--- Start of Extract to read ---

Avalanches are yielding to the power of the sun. Indy Pass is open. Kids are out of school.
It’s finally feeling like summer around the Roaring Fork. As we trade in our skis and snowboards for bikes and kayaks, locals and visitors alike turn toward water for recreation.
Staying safe in and around water is a personal responsibility. The life you save just might be your own. While whitewater recreational activities are inherently dangerous, even a lazy float down the Roaring Fork River can be treacherous if you are unprepared.
Here are a few things to remember before you get your feet wet.
Personal Flotation Devices (PFD) are required by Colorado state law.
Stay on established trails, take your trash out with you, and avoid glass containers near water.
River flows during this time of year can reach 2,000 cubic feet per second or higher.
First responders are also prepping for a busy summer. A collaborative training session among local fire departments was held at the Basalt Whitewater Park on Saturday, June 1. Firefighters from Basalt Fire Rescue, Roaring Fork Fire Rescue and the Aspen Volunteer Fire Department came together to practice swift water rescue techniques.
Division Chief of Training for the Basalt and Snowmass fire protection districts, Terry Cox, was leading the training. Although Chief Cox appeared suspiciously dry on the river banks, he expertly poured his 15 years of fire rescue, military (Army), and Border Patrol experience into the training session.
“The best kind of rescue is no rescue at all,” Cox says with affable magnetic energy, stressing accident prevention and water safety education.
A team of 11 rough and rugged trainees braved the frigid snowmelt runoff dressed in full dry suits, helmets and specialized PFDs. Cox pointed out that the river depth was still pretty low for this time of year. Bumping along the riverbed while getting washed over rapids, several of the participants grimaced through smiles and mouthfuls of water. If they weren’t enjoying the training, it was impossible to tell.

--- End of Extract to read ---
--- Start of Extracted information ---

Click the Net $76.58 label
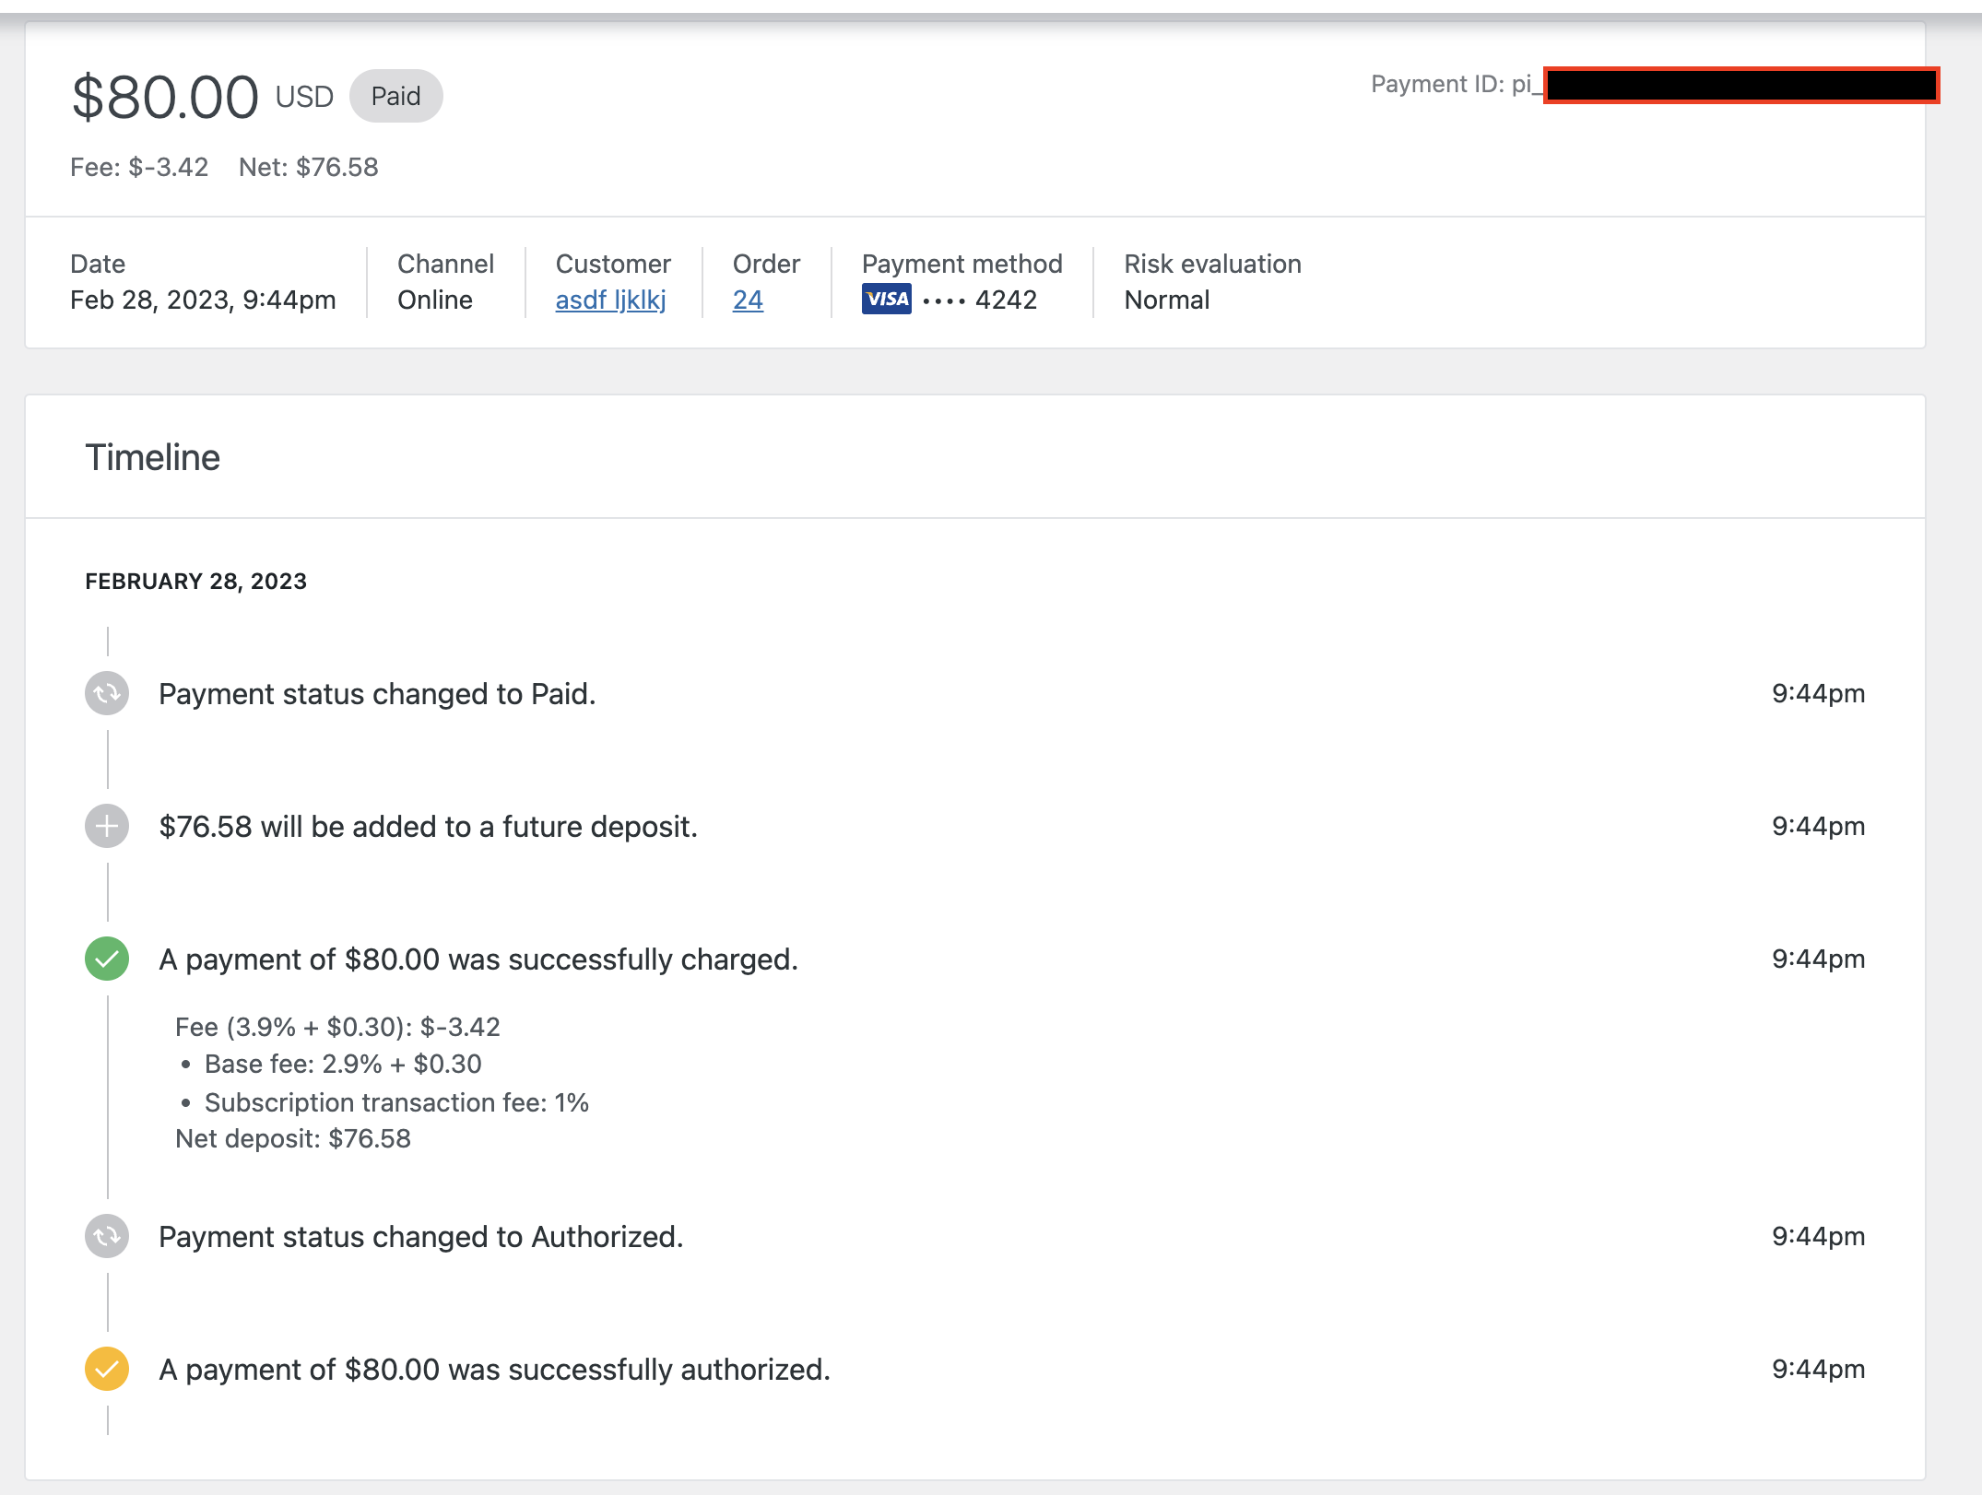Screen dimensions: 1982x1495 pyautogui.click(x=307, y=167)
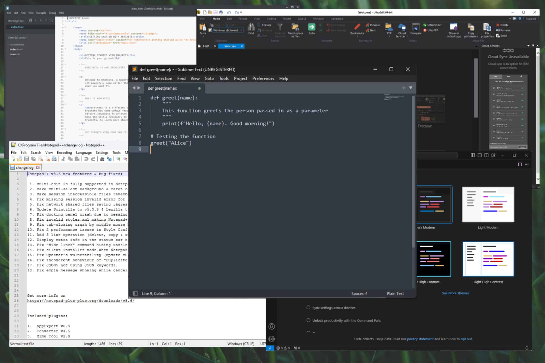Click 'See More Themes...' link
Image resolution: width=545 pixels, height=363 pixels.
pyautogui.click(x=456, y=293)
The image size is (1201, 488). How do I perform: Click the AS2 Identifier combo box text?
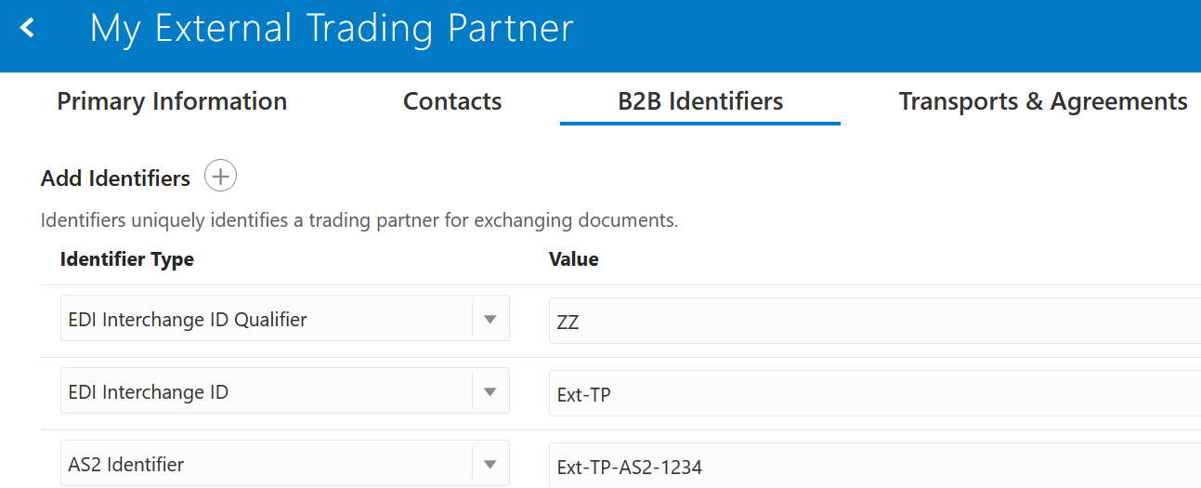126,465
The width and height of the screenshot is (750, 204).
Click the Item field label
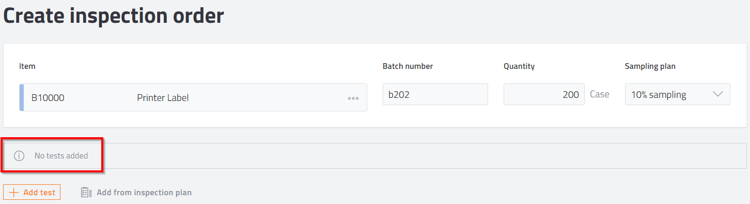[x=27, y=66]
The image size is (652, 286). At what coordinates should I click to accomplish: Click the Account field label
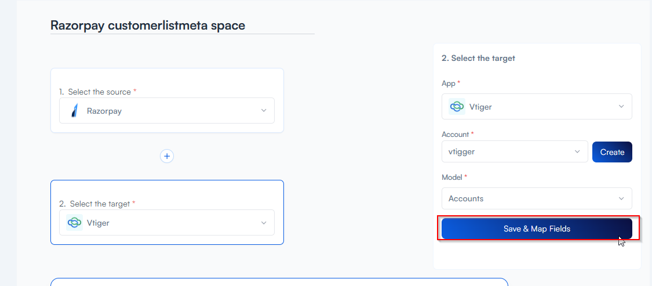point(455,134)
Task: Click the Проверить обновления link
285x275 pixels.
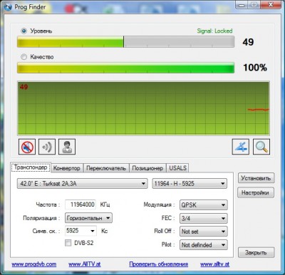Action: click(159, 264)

--- End of Extracted information ---
--- Start of Extracted information ---

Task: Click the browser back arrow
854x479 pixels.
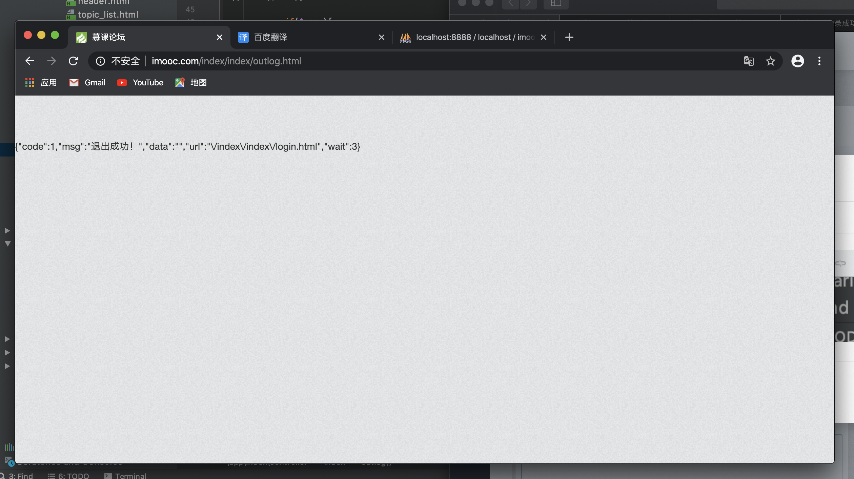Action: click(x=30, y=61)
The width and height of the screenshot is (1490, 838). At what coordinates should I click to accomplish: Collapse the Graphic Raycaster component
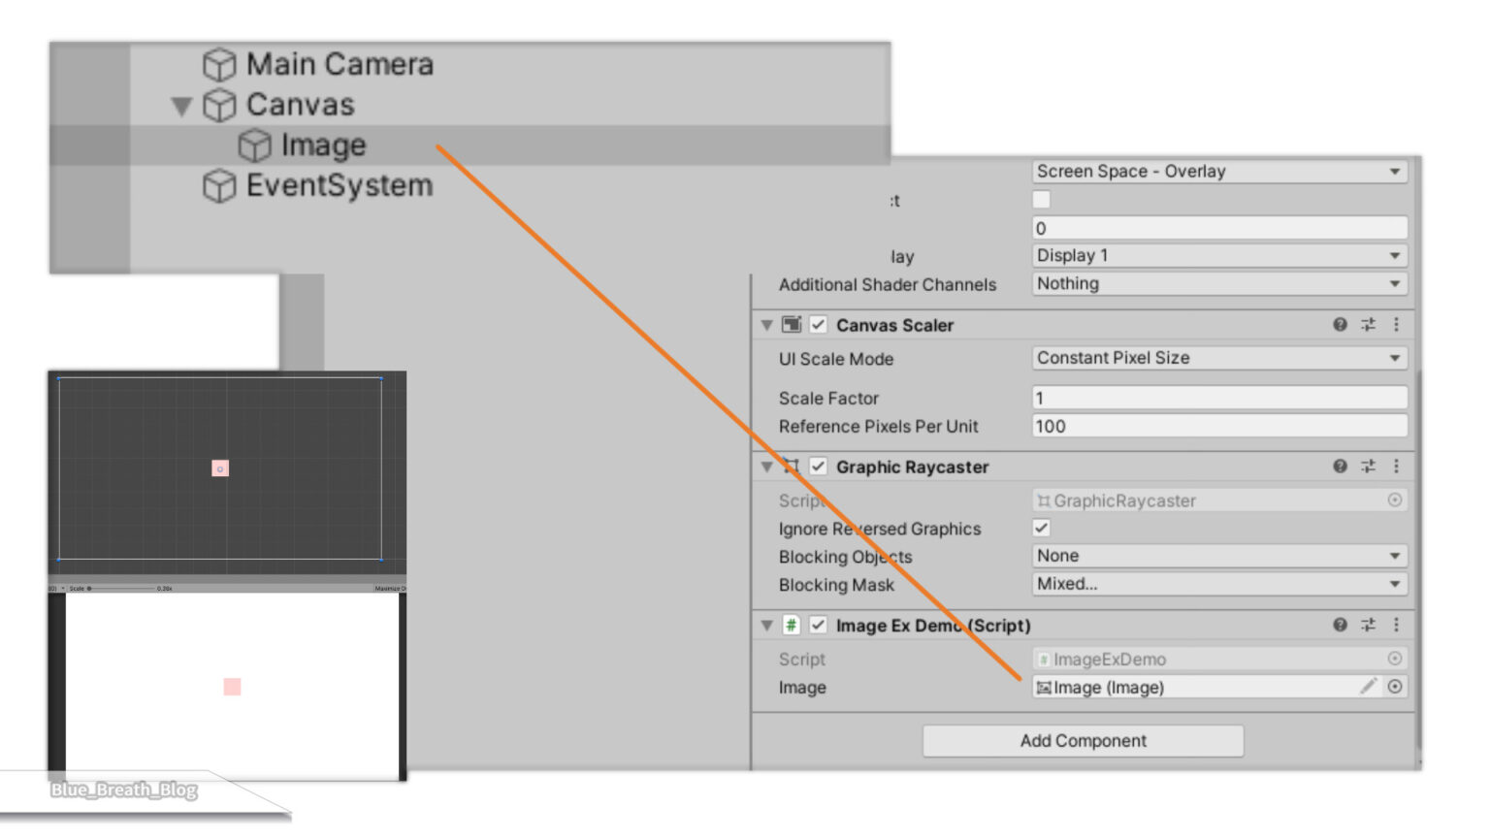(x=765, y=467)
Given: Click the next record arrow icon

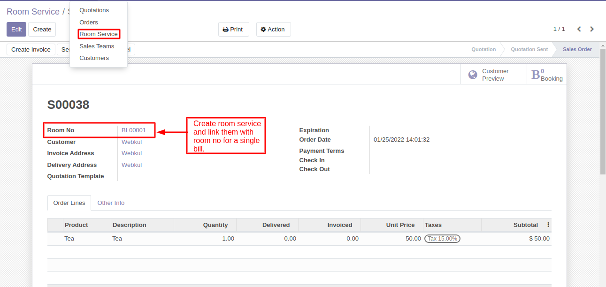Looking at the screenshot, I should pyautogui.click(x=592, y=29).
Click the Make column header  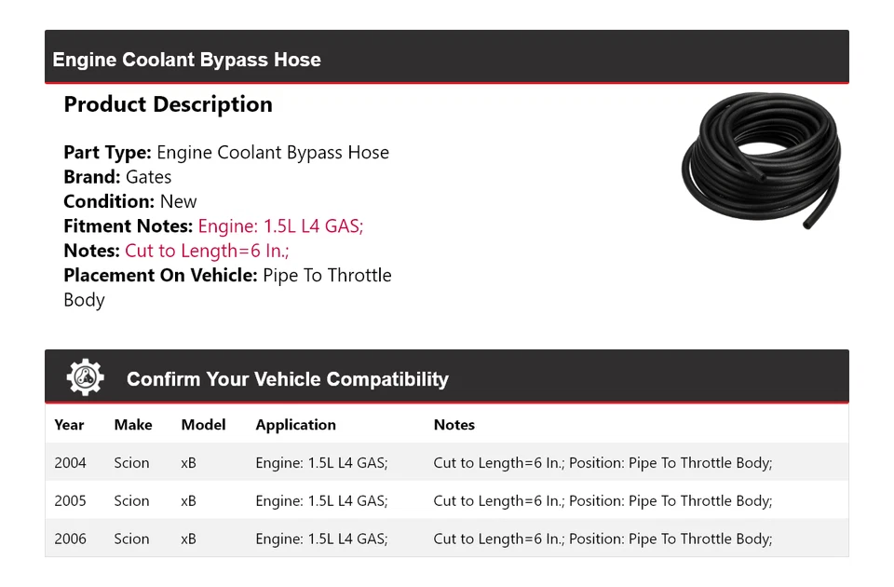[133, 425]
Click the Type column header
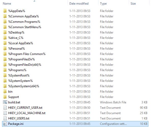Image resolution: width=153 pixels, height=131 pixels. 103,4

--- End of Extracted information ---

Exercise:
Rewrite the passage of the river safety article from "Avalanches are yielding" up to and including "you are unprepared.", swapping "kayaks" for "canoes".

Task answer:
Avalanches are yielding to the power of the sun. Indy Pass is open. Kids are out of school.
It’s finally feeling like summer around the Roaring Fork. As we trade in our skis and snowboards for bikes and canoes, locals and visitors alike turn toward water for recreation.
Staying safe in and around water is a personal responsibility. The life you save just might be your own. While whitewater recreational activities are inherently dangerous, even a lazy float down the Roaring Fork River can be treacherous if you are unprepared.